AK Parti Eskişehir Milletvekili Prof. Dr. Ayşen Gürcan, olimpiyatlara katılmaya hak kazanan Türkiye A Milli Kadın Voleybol Takımı'nı tebrik etmek için sosyal medya hesabından bir paylaşımda bulundu.

Paylaşımda yer verilen fotoğrafta, A Milli Kadın Voleybol Takımı'nın oyuncuların bacaklarının buzlanması şok etkisi yarattı.

Gürcan’ın bu tavrı Eskişehir başta olmak üzere tüm yurtta tepkiyle karşılandı.

                                                  ***

Şüphe yok ki; herkes düşünce ve fikirlerini özgürce ifade edebilir. Paylaşım yaparken isterse sadece bacakları değil ayak parmaklarına kadar sansürleyebilir. Bunlar herkesin en doğal hakkıdır.

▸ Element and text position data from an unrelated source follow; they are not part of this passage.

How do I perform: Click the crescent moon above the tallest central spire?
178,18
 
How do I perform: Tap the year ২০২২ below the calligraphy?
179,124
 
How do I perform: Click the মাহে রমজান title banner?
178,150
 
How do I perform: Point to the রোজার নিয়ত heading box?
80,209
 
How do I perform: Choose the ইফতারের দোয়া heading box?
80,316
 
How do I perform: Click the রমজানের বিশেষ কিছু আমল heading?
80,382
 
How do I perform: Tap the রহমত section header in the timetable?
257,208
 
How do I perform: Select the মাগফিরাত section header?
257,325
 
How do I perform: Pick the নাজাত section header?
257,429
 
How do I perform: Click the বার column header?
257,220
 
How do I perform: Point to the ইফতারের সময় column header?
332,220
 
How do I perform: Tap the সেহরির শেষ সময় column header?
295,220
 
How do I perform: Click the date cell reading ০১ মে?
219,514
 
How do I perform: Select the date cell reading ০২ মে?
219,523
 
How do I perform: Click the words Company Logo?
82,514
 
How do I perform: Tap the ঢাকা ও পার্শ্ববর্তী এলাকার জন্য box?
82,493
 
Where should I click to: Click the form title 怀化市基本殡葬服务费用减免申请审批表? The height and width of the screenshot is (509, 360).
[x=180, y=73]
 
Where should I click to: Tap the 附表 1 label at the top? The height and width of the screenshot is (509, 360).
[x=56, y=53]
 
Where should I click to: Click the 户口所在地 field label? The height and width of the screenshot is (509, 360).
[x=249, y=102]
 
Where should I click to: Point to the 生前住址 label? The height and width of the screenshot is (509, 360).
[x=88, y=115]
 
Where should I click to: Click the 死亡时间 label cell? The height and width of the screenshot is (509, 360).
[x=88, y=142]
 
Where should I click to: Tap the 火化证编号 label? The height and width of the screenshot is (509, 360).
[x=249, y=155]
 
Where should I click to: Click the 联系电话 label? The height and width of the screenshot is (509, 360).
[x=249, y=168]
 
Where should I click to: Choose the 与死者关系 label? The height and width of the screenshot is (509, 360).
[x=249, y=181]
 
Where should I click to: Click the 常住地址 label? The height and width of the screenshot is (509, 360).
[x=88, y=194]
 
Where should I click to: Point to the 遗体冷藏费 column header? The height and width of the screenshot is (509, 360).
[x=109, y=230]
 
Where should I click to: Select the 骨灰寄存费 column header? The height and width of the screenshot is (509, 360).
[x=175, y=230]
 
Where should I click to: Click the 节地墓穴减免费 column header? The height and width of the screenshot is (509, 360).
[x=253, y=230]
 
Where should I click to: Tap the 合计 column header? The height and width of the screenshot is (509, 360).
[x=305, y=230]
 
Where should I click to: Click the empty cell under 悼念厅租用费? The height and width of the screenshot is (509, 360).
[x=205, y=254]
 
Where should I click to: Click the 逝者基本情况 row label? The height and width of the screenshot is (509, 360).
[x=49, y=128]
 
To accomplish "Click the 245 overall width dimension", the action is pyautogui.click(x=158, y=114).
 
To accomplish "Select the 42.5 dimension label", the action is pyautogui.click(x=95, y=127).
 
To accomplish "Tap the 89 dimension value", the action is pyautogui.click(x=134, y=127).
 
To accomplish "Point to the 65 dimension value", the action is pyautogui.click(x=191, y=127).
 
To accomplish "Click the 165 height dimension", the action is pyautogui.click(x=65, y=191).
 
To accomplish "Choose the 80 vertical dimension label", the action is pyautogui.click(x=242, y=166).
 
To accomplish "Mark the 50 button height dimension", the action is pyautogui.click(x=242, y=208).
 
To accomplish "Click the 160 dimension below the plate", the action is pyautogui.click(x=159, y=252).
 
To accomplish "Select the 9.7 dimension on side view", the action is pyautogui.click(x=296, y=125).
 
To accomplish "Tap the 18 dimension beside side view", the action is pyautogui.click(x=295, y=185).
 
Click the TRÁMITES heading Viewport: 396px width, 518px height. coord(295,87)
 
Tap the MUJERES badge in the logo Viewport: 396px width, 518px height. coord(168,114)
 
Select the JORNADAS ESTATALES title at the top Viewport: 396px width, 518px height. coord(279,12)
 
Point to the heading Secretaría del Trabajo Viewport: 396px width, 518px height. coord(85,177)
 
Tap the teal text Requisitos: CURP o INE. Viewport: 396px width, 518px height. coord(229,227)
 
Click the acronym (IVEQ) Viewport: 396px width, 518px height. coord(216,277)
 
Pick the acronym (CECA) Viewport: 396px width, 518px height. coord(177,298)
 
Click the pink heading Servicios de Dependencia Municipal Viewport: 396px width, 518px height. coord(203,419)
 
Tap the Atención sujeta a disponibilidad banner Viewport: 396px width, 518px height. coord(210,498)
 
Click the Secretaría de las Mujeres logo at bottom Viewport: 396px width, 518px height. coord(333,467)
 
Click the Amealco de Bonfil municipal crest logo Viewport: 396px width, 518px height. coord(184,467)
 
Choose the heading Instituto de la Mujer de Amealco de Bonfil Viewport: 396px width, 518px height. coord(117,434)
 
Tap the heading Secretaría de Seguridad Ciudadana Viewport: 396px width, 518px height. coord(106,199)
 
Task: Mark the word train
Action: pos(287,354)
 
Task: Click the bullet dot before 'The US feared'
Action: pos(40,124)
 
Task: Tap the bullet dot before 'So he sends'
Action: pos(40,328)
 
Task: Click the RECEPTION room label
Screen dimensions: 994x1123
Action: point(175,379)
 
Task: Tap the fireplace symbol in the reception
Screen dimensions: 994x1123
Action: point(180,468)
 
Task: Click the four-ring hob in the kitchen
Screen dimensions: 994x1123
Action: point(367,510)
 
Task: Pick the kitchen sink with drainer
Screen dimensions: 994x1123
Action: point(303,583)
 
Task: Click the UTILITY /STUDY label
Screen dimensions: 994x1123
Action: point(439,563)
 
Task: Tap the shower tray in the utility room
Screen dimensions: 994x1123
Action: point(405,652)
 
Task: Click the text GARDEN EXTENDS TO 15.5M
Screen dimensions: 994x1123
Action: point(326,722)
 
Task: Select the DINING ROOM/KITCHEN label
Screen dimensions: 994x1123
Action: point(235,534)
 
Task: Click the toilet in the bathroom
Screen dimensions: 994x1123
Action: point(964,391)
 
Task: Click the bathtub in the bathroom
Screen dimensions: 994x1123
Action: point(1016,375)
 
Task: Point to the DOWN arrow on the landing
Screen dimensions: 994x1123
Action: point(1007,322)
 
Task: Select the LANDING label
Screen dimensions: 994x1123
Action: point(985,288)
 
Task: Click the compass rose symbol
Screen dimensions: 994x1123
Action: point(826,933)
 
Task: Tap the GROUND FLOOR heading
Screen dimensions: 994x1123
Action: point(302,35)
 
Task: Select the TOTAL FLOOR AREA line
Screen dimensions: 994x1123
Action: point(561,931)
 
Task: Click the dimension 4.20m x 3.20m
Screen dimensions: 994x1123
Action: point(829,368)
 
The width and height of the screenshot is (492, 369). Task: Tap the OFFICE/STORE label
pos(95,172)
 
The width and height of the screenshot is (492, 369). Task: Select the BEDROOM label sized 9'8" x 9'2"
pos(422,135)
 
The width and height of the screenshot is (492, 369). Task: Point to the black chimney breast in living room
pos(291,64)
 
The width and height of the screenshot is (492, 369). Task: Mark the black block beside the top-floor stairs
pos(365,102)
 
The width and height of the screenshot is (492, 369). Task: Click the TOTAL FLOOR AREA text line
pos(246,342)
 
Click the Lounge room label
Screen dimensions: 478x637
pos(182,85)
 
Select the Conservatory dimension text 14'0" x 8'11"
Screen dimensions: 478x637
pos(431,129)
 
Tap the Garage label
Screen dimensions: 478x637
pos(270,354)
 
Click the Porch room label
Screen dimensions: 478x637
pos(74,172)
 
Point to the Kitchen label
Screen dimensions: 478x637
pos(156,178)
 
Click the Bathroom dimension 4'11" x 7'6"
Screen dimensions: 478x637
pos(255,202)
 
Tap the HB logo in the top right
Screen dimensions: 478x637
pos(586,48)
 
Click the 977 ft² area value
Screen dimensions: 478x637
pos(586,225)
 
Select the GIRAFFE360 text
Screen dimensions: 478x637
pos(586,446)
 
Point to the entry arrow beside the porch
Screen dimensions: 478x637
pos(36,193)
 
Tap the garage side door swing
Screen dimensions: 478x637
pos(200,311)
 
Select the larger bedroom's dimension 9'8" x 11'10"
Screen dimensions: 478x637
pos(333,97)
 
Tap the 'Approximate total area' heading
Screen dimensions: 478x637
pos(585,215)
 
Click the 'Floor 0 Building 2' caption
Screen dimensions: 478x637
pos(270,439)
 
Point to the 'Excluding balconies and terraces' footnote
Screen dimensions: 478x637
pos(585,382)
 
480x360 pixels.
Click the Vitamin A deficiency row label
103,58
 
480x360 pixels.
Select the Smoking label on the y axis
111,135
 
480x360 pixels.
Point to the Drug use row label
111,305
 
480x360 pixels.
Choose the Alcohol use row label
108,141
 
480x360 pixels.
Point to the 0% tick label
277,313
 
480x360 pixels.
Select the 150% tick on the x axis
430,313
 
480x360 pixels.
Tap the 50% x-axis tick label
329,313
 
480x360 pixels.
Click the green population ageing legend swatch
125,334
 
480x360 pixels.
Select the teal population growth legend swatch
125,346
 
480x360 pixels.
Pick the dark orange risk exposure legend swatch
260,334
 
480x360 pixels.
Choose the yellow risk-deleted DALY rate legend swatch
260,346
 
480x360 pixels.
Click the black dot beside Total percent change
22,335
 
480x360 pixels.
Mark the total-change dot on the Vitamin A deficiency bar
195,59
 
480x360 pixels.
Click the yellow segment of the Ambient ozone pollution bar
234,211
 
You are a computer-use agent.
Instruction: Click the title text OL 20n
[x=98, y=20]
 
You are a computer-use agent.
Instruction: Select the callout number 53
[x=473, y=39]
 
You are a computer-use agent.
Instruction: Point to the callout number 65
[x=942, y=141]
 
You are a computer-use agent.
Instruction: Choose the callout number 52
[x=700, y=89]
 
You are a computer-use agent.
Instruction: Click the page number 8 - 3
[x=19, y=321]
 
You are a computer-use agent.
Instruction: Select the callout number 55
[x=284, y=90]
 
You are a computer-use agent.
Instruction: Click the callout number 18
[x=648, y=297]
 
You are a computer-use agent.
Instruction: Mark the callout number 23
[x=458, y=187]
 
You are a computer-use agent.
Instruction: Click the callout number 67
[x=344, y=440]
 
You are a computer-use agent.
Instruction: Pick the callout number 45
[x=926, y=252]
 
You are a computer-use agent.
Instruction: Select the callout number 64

Velakin bu noktada bir parantez açmakta da fayda var: Ayşen Gürcan ‘herkes’ değil.

Geçmişte Bakan olarak da görev yapmış olan halihazırdaki bir milletvekili.

Haliyle ülke yönetiminde fazlasıyla söz sahibi olan bir kişi.

Bu suretle; Sayın Gürcan’ın ortaya koymuş olduğu tavrı, bireysel düşünce özgürlüğü kapsamında değerlendirmek olanaksız.

                                                     ***

İşin üzücü bir tarafı daha var.

Söz konusu sansürlü paylaşım ülke genelinde büyük tepki çekmesine rağmen, Gürcan’ın tavrında ısrarcı olması ve paylaşımı kaldırmaması da son derece manidar.

Hal böyle olunca Milletvekili Gürcan’a şu soruları sormak gerekiyor:

·        Madem düşüncelerinizde bu kadar kararlısınız; bu tebrik mesajını fotoğraf olmadan paylaşamaz mıydınız?

·        Sade bir mesajla kutlayamaz mıydınız?

·        Vatandaşların türlü sıkıntılarla uğraştığı, kutuplaştığı, ayrıştığı bir ortamda daha hassas yaklaşamaz mıydınız?

·        Ülke tarihinde yaşanmamış bir sportif başarıyı bizlere kazandırarak, ay yıldızlı bayrağımızı dalgalandıran ve İstiklal Marşımızı tüm dünyaya bir kez daha duyuran bu gençlerin başarısını gölgeleyecek ve tartışma konusu haline getirecek böylesi bir yaklaşımdan kaçınamaz mıydınız?

                                                             ***

Sonuç olarak efendim; aradan kırk yıl geçti velakin bir konuda hiçbir şey değişmedi.

Dün kadınların kıyafetini konuşuyorduk bugün durum yine aynı. Belki roller değişti o kadar.

Peki o zaman yapılanların birbirinden ne farkı kaldı?

Gerçek şu ki; muktedirler her zamankinden daha fazla empati kurmalı.

Haddızatında; dünün mağdurları, bugünün mağrurları olmamalı.

Yorum sizlerin…

Bendeniz yarın yine buradayım.

Beklerim efendim…

GÜNÜN SÖZÜ:

Herkes gibi olmayın, tek başına kalmak pahasına olsa dahi ayrılın.